## Page extract:

# New Broadhead ?



## retnuhwoB (Mar 22, 2008)

I've use spitfire 3-blade mechanical broadheads on about 9 deer. Sometimes the entrance/exit hole is closed or small leaving little blood trail.

What I am looking for is a broadhead that flys staight, kills deer and leaves a good blood trail.

Are mechanical broadheads better, fly straighter, ect.? Downfalls?

I have been looking at the Rage-2 with 3/4-inch diameter in flight and expands to 2 full inches. Who has tried these Rage-2 and do they fly like it says or is this just the regular BS that companies stamp on there equipment?

I saw a weak challenge of the Rage 2 V.s. Rage 3. Does someone have a "no kidding" field experience story on the difference?


----------



## mossy512 (Jan 7, 2006)

The guy that runs the bow shop I use tried the Rage this last season and said he was not impressed. He said he was gong back to Muzzy this year the MX4's. He said something about the rings allowed the blades to flop around.


----------



## RiverRob (Jul 24, 2007)

## Records provided:
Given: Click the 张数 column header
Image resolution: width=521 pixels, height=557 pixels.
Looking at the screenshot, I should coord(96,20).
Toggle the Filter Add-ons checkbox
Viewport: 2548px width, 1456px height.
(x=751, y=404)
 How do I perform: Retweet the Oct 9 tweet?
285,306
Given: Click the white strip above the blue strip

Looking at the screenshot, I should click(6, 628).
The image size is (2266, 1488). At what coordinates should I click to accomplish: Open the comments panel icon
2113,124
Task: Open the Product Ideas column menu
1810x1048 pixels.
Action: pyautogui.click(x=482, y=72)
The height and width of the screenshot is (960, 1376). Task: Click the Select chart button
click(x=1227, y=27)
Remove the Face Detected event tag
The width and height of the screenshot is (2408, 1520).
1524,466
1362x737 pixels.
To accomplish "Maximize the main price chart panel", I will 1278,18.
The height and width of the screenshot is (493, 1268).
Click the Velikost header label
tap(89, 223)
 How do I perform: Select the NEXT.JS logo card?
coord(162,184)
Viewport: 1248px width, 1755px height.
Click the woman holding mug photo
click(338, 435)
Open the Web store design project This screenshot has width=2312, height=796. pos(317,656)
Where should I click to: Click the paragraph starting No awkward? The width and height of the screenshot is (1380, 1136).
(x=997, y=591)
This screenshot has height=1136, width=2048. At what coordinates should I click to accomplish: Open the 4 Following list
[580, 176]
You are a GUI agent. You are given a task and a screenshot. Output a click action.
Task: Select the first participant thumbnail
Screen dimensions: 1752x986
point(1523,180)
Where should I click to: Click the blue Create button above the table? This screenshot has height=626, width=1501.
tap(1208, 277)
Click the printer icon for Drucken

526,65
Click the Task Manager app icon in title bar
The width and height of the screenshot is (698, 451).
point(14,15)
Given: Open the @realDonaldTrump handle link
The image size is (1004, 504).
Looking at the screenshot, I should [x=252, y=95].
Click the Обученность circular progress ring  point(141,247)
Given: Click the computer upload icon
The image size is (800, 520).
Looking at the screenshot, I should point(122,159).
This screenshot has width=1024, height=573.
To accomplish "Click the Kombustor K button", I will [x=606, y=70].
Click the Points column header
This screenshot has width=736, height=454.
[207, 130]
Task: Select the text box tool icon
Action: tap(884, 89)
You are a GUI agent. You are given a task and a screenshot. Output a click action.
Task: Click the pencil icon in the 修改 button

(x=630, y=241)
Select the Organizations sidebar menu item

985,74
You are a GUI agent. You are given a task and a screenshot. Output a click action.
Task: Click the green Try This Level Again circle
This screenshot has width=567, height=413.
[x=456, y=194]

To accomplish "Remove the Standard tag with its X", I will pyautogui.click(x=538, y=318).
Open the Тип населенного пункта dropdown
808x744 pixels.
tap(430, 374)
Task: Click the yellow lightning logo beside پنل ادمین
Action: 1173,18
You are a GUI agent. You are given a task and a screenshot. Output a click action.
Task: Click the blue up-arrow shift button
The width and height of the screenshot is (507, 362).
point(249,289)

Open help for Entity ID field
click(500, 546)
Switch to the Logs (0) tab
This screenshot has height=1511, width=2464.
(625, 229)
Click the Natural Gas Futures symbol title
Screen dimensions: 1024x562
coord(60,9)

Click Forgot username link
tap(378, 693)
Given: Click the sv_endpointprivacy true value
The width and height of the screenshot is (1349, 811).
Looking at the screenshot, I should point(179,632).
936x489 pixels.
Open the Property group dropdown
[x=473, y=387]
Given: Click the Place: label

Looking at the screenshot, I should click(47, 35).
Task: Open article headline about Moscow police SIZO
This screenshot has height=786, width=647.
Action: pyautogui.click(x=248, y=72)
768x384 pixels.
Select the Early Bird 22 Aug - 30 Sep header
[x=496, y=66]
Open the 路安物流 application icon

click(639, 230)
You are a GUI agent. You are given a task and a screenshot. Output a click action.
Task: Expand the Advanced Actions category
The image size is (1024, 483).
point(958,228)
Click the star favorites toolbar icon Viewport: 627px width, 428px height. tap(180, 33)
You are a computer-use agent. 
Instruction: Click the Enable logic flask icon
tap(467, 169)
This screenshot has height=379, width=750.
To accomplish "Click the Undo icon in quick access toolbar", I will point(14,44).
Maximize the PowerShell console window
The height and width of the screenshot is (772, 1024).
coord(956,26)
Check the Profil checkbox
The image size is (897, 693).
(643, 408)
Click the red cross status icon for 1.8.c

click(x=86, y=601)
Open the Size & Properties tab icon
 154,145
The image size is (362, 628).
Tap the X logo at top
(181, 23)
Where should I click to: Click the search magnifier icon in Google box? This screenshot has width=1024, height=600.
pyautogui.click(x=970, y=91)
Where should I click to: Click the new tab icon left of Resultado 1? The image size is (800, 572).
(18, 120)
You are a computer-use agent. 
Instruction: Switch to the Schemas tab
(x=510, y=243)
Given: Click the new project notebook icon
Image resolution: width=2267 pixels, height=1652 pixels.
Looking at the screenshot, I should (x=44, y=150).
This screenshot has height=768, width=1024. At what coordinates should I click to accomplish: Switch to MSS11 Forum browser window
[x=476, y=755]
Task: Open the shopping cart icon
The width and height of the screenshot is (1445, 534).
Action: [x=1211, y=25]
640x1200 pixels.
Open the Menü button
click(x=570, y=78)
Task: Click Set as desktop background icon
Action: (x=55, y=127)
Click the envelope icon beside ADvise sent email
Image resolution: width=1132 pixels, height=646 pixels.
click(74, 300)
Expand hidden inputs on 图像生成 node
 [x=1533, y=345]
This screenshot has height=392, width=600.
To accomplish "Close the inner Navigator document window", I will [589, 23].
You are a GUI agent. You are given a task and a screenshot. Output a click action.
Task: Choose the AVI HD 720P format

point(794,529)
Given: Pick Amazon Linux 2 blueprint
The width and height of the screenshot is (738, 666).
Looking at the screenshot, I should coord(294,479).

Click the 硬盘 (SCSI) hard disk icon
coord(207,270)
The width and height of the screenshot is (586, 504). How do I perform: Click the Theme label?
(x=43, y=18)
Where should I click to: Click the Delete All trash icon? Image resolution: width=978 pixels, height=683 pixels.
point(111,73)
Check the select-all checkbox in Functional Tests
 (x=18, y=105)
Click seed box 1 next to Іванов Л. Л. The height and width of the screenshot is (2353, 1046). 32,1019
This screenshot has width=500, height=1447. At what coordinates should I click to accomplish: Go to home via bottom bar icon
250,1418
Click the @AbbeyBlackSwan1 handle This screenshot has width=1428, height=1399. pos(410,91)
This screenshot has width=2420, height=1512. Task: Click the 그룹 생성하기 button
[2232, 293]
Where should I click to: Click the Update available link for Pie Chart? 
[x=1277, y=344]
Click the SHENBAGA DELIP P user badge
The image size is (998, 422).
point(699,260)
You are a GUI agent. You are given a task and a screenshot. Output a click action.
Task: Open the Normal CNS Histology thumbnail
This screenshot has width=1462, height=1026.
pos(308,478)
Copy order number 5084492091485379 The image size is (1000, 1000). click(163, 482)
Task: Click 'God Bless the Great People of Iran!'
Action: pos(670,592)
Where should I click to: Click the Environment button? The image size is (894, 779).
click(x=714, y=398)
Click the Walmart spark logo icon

## To be done:
A) According to the broadhead thread, what diameter does the Rage-2 expand to?
B) In the listing, substitute "Go to" for "Switch to" in the stretch from the line containing "Where should I click to: Click the search" through the line containing "coord(207,270)", leaving everything else unchanged. Return only those lines.

## Answers given:
A) 2 full inches.

B)
Where should I click to: Click the search magnifier icon in Google box? This screenshot has width=1024, height=600.
pyautogui.click(x=970, y=91)
Where should I click to: Click the new tab icon left of Resultado 1? The image size is (800, 572).
(18, 120)
You are a computer-use agent. 
Instruction: Go to the Schemas tab
(x=510, y=243)
Given: Click the new project notebook icon
Image resolution: width=2267 pixels, height=1652 pixels.
Looking at the screenshot, I should (x=44, y=150).
This screenshot has height=768, width=1024. At what coordinates should I click to accomplish: Go to MSS11 Forum browser window
[x=476, y=755]
Task: Open the shopping cart icon
The width and height of the screenshot is (1445, 534).
Action: [x=1211, y=25]
640x1200 pixels.
Open the Menü button
click(x=570, y=78)
Task: Click Set as desktop background icon
Action: (x=55, y=127)
Click the envelope icon beside ADvise sent email
Image resolution: width=1132 pixels, height=646 pixels.
click(74, 300)
Expand hidden inputs on 图像生成 node
 [x=1533, y=345]
This screenshot has height=392, width=600.
To accomplish "Close the inner Navigator document window", I will [589, 23].
You are a GUI agent. You are given a task and a screenshot. Output a click action.
Task: Choose the AVI HD 720P format

point(794,529)
Given: Pick Amazon Linux 2 blueprint
The width and height of the screenshot is (738, 666).
Looking at the screenshot, I should coord(294,479).

Click the 硬盘 (SCSI) hard disk icon
coord(207,270)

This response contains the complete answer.